[PATCH] D74094: Reapply: [IRGen] Emit lifetime intrinsics around temporary aggregate argument allocas
John McCall via Phabricator via cfe-commits
cfe-commits at lists.llvm.org
Sat Sep 16 23:37:24 PDT 2023
rjmccall added a comment.
In D74094#4646297 <https://reviews.llvm.org/D74094#4646297>, @tellenbach wrote:
> No real comment on the issue itself but on the example as a former Eigen maintainer (sorry for the noise if that's all obvious for you):
>
> auto round (Tensor m) {
> return (m + 0.5f).cast<int>().cast<float>();
> }
>
> does not return a Tensor but an expression encoding the computation which is evaluated during the assignment `const Tensor t3 = round(a.log().exp());` using an overloaded `operator=`. With "evaluation" I mean evaluation the in the sense of performing the intended mathematical computation.
>
> Many things can go wrong when using `auto` in such cases, of which two seem to be relevant here:
>
> 1. Eigen can (this is an implementation detail(!)) decide to evaluate subexpressions into temporaries. The returned expression would then reference the result of such an evaluation beyond its lifetime.

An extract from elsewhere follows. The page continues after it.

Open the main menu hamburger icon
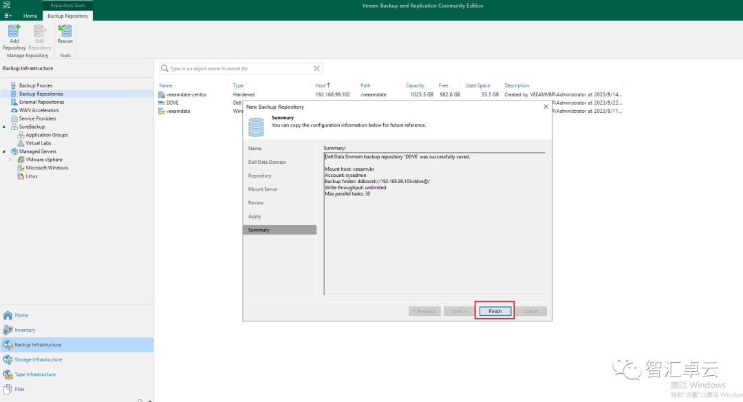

> 2. If 1. does not happen, the unevaluated expression would reference its arguments. The immediate `0.5f` is copied since that's cheap, but the tensor would be referenced. Your example function `round` takes its parameter by-value and the returned expression would reference it. I'm unsure if the lifetime would be extended in this case (again, the exact details of C++ lifetime rules are not my area of expertise). I think if the lifetime would be extended, ASAN complaining after applying this patch is wrong, if the lifetime is not extended ASAN should complain and the example is wrong.
>
> Btw, these issues are so common that Eigen documents the recommendation to avoid using `auto` with Eigen types all together: https://eigen.tuxfamily.org/dox/TopicPitfalls.html#title3
Okay, thanks, I can see how that works, and I definitely would never had figured that out from just looking at this code. The formal lifetime of a parameter of type `Tensor` is definitely in the land of implementation-defined behavior, so this code seems to be at best non-portable.

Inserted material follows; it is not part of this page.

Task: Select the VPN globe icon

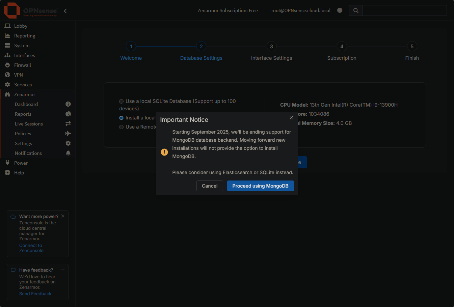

Nick, maybe we can take a new look at this patch from that perspective. You've been trying to use very tight lifetime bounds for these objects that only cover the duration of call, which essentially means you're defining the lifetime of parameter objects to just be the call rather than the full-expression (at least, when the parameter type doesn't have a destructor). In the abstract, that's probably the right rule for Clang to adopt, because I think it matches programmer intuition (it's always wrong to return the address of a local, and that includes by-value parameters), and it means we'd have a consistent rule for all types and targets. It's also a fairly aggressive rule that's likely to uncover a fair amount of code like this that's assuming longer lifetimes. I think it's reasonable to say that these examples are all program bugs that should be fixed, but it might be better to pursue that as a *refinement* on top of an initially more conservative rule. I suspect that that conservative rule will also give us a large fraction of the optimization benefit that we can expect from this change, because at least parameter objects from calls in different full-expressions will be able to share memory. So we can start by giving these objects full-expression lifetime, chase down any program bugs that that uncovers (which will all *unquestionably* be program bugs under the standard), and then gradually work on landing the more aggressive rule (perhaps even for non-trivial types).